**Your goal**
Each entry should be duplicated exactly, with no line missing.

(Stored dataset items)

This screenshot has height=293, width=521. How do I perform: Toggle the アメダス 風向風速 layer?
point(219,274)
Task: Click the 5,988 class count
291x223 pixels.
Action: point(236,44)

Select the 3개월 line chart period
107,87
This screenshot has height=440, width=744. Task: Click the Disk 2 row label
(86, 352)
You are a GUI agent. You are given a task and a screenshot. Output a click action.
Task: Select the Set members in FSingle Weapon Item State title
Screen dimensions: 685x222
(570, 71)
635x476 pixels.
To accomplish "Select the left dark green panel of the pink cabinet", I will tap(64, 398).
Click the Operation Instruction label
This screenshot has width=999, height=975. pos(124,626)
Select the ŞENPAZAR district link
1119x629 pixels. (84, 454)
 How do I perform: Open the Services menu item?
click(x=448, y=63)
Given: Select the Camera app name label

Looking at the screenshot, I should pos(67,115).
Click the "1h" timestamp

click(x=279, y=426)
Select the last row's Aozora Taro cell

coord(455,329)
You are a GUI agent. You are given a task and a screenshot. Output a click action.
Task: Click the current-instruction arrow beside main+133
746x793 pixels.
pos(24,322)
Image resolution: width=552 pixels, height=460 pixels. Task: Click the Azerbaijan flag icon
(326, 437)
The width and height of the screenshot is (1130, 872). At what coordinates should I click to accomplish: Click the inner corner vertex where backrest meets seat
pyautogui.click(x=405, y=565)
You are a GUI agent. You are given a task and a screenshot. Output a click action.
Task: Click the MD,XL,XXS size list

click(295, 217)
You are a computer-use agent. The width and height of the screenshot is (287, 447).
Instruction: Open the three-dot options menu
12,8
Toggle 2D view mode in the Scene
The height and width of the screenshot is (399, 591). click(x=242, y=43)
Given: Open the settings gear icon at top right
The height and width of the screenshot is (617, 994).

**Output of the exercise**
This screenshot has height=293, width=521. How do I perform: Toggle the アメダス 風向風速 layer?
point(219,274)
Task: Click the 5,988 class count
291x223 pixels.
Action: point(236,44)

Select the 3개월 line chart period
107,87
This screenshot has height=440, width=744. Task: Click the Disk 2 row label
(86, 352)
You are a GUI agent. You are given a task and a screenshot. Output a click action.
Task: Select the Set members in FSingle Weapon Item State title
Screen dimensions: 685x222
(570, 71)
635x476 pixels.
To accomplish "Select the left dark green panel of the pink cabinet", I will tap(64, 398).
Click the Operation Instruction label
This screenshot has width=999, height=975. pos(124,626)
Select the ŞENPAZAR district link
1119x629 pixels. (84, 454)
 How do I perform: Open the Services menu item?
click(x=448, y=63)
Given: Select the Camera app name label

Looking at the screenshot, I should pos(67,115).
Click the "1h" timestamp

click(x=279, y=426)
Select the last row's Aozora Taro cell

coord(455,329)
You are a GUI agent. You are given a task and a screenshot. Output a click action.
Task: Click the current-instruction arrow beside main+133
746x793 pixels.
pos(24,322)
Image resolution: width=552 pixels, height=460 pixels. Task: Click the Azerbaijan flag icon
(326, 437)
The width and height of the screenshot is (1130, 872). At what coordinates should I click to accomplish: Click the inner corner vertex where backrest meets seat
pyautogui.click(x=405, y=565)
You are a GUI agent. You are given a task and a screenshot. Output a click action.
Task: Click the MD,XL,XXS size list

click(295, 217)
You are a computer-use agent. The width and height of the screenshot is (287, 447).
Instruction: Open the three-dot options menu
12,8
Toggle 2D view mode in the Scene
The height and width of the screenshot is (399, 591). click(x=242, y=43)
Given: Open the settings gear icon at top right
The height and width of the screenshot is (617, 994).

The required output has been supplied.